I've recently started playing with async streams in Rust, and I keep finding myself in situations where I want to use async functions in the implementation of a Stream. The async functions often come from libraries I don't control, but for the sake of example suppose they look like this:
async fn bar_str(s: &str) -> String {
s.to_string()
}
async fn bar_string(s: String) -> String {
s
}
Also to keep things simple suppose I'm just trying to use these functions to implement a trait like the following (no actual stream stuff involved):
use std::future::Future;
trait Foo {
fn bar(self) -> Box<dyn Future<Output = String>>;
}
For the String case this just works as you'd expect:
impl Foo for String {
fn bar(self) -> Box<dyn Future<Output = String>> {
Box::new(bar_string(self))
}
}
For the case where the async function borrows, it doesn't.
impl Foo for &str {
fn bar(self) -> Box<Future<Output = String>> {
Box::new(bar_str(self))
}
}
This fails to compile:
error[E0495]: cannot infer an appropriate lifetime for lifetime parameter '_ in function call due to conflicting requirements
--> foo.rs:23:18
|
23 | Box::new(bar_str(self))
| ^^^^^^^^^^^^^
|
...
I can understand why this is a problem, and I understand that the async fn syntax provides special handling for borrowed arguments like this (although I don't know anything about how it's actually checked, desugared, etc.).

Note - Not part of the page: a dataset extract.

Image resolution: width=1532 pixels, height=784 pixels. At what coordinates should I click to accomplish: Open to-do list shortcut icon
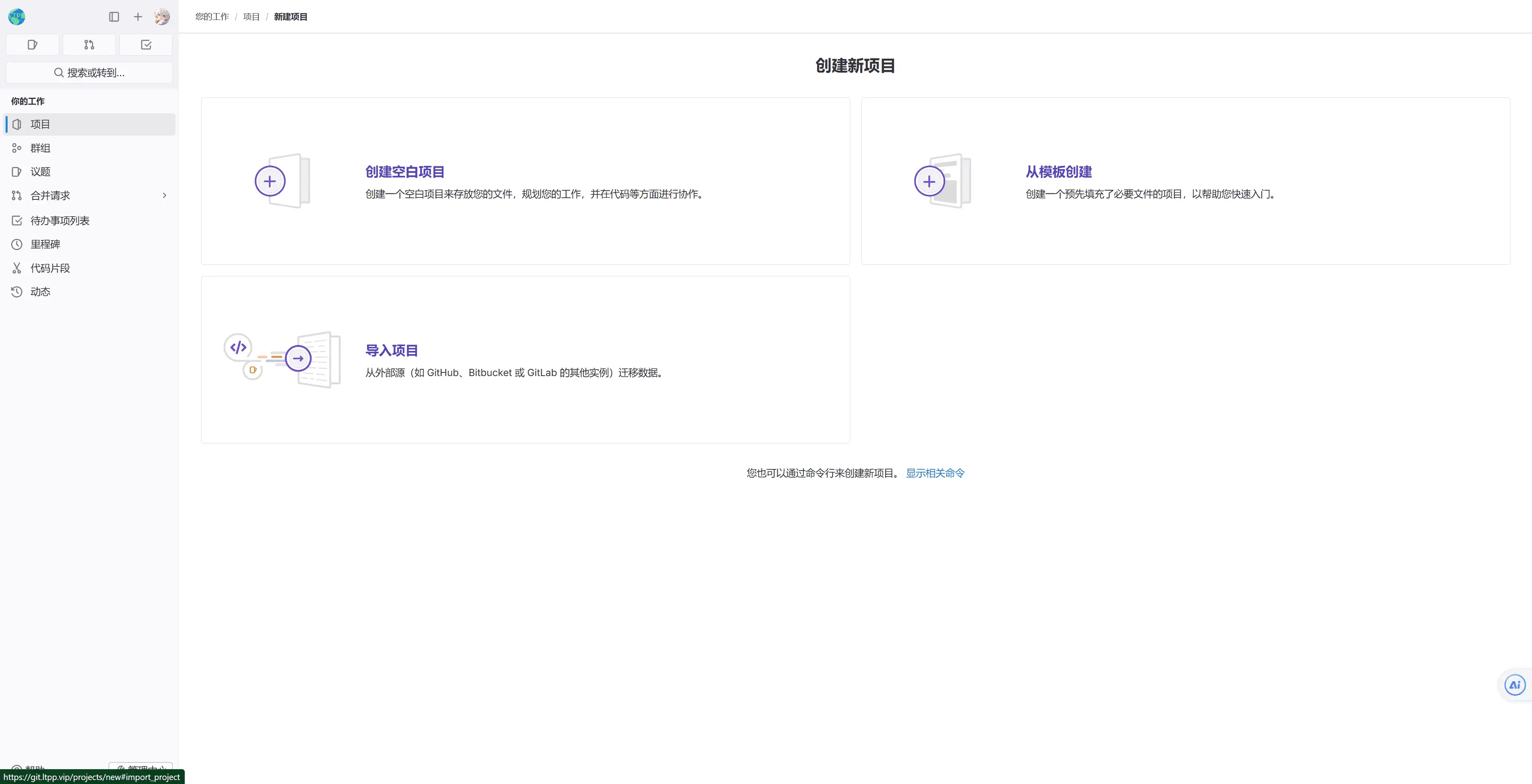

My question is about what the best thing is to do in these situations generally. Is there some way I can reproduce the magic async fn is doing in my non-async fn code? Should I just avoid borrowing in async functions (when I can, since that's often a decision I didn't make)? In the code I'm currently writing I'm happy to use experimental or not-necessarily-future-proof solutions if they make reading and writing this kind of thing nicer.